Potential Applications
This technology could be applied in:
- Power electronics
- Semiconductor devices
- Integrated circuits
Problems Solved
This technology solves issues related to:
- Precise control of semiconductor devices
- Efficient operation and prevention of interference
Benefits
The benefits of this technology include:
- Improved performance of semiconductor devices
- Enhanced control over device operation
- Increased efficiency in electronic systems
Potential Commercial Applications
This technology could be commercially applied in:
- Electronics manufacturing
- Semiconductor industry
- Power management systems
Possible Prior Art
One possible prior art for this technology could be:
- Semiconductor devices with similar electrode configurations
Unanswered Questions
How does this technology compare to existing semiconductor devices in terms of efficiency and performance?
This article does not provide a direct comparison with existing semiconductor devices, so it is unclear how this technology stacks up against current solutions.
What are the specific manufacturing processes involved in creating this semiconductor device?
The article does not delve into the specific manufacturing processes used to create this semiconductor device, leaving a gap in understanding the production methods involved.
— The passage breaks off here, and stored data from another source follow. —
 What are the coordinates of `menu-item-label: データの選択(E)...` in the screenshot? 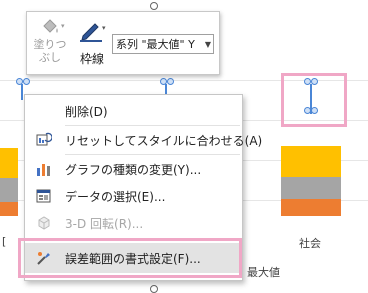 It's located at (116, 197). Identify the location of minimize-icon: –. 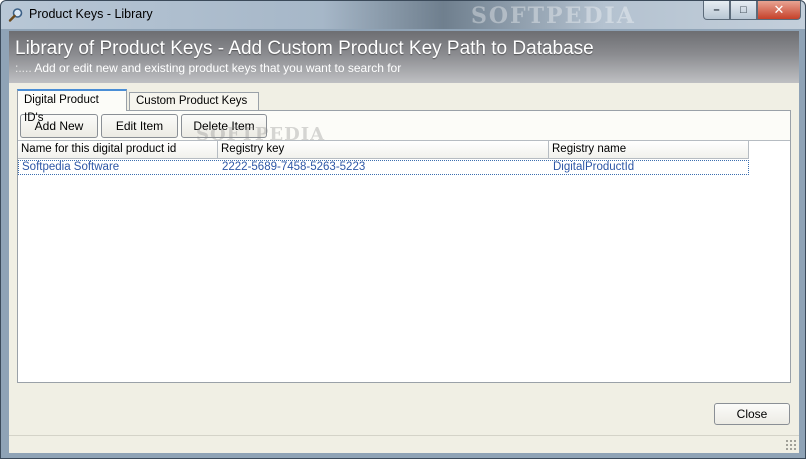
(716, 10).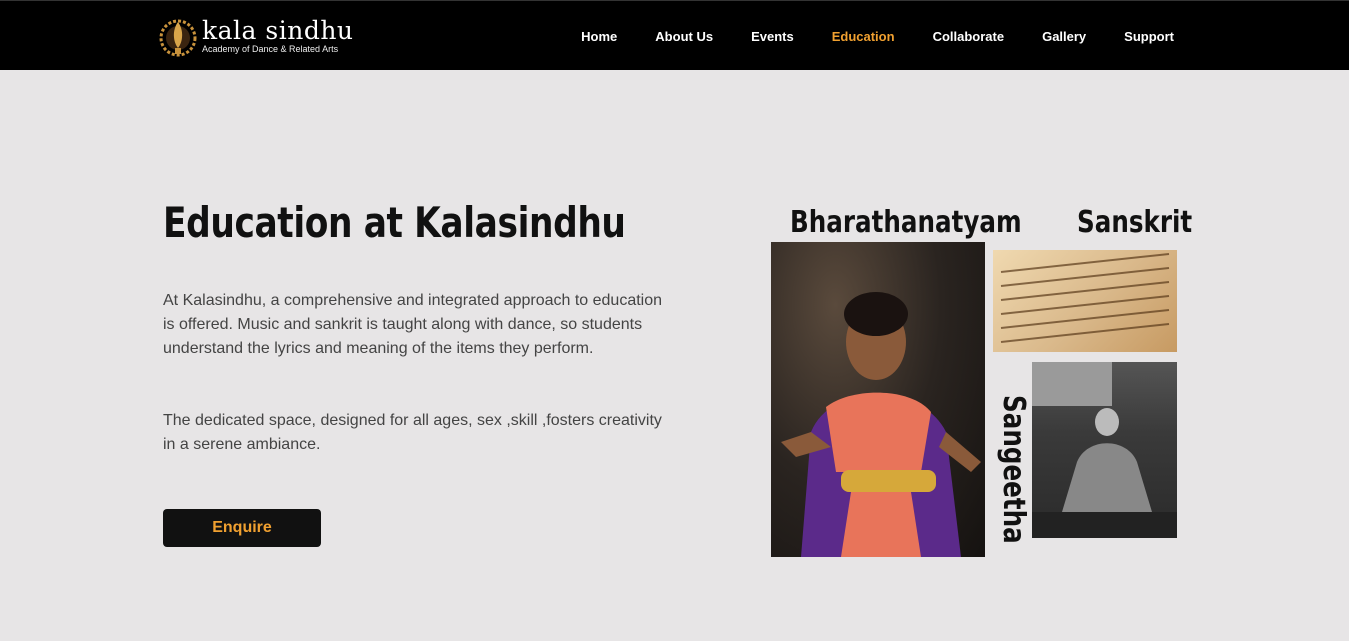 The height and width of the screenshot is (641, 1349). What do you see at coordinates (1104, 450) in the screenshot?
I see `singer-photo` at bounding box center [1104, 450].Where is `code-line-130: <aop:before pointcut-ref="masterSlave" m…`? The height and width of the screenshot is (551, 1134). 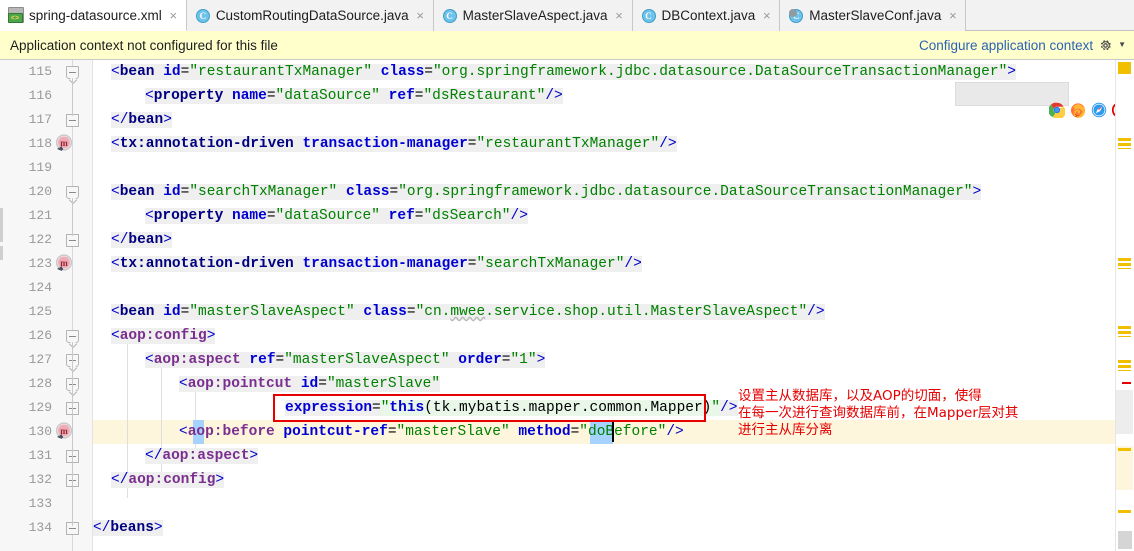 code-line-130: <aop:before pointcut-ref="masterSlave" m… is located at coordinates (432, 432).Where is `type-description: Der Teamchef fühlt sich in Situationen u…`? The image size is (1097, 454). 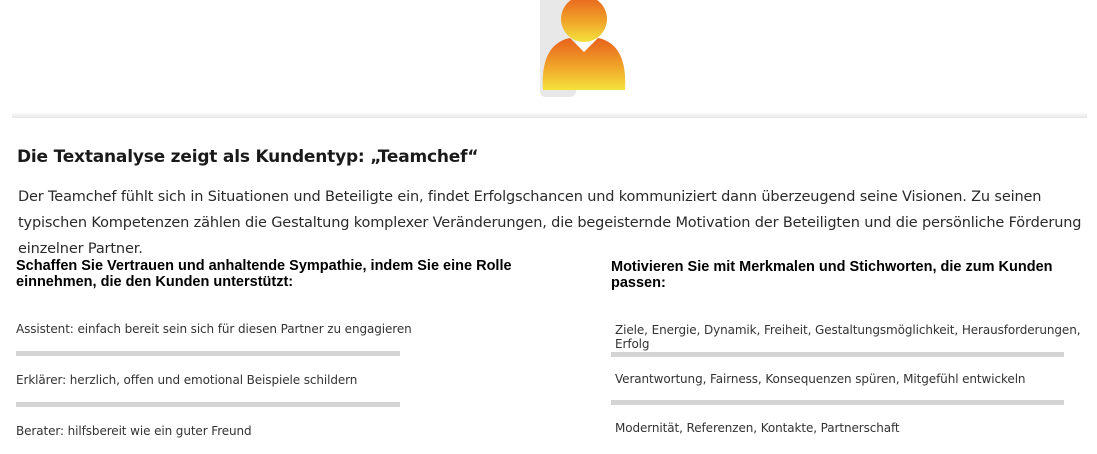 type-description: Der Teamchef fühlt sich in Situationen u… is located at coordinates (550, 223).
Original Abstract Submitted
a semiconductor device includes a semiconductor part, first to third and control electrodes. the first electrode is provided on a back surface of the semiconductor part; and the second electrode is provided on a front surface thereof. the third electrode is provided between the first and second electrodes. the third electrode extends into the semiconductor part from the front surface side thereof. the third electrode is electrically insulated from the semiconductor part via an insulating space between the semiconductor part and the third electrode. the control electrode includes first and second portions. the first portion is linked to the second portion and extends between the semiconductor part and the third electrode. the second portion is provided between the second electrode and the third electrode. the first portion faces the insulating space via the third electrode; and the second portion extends between the insulating space and the second electrode.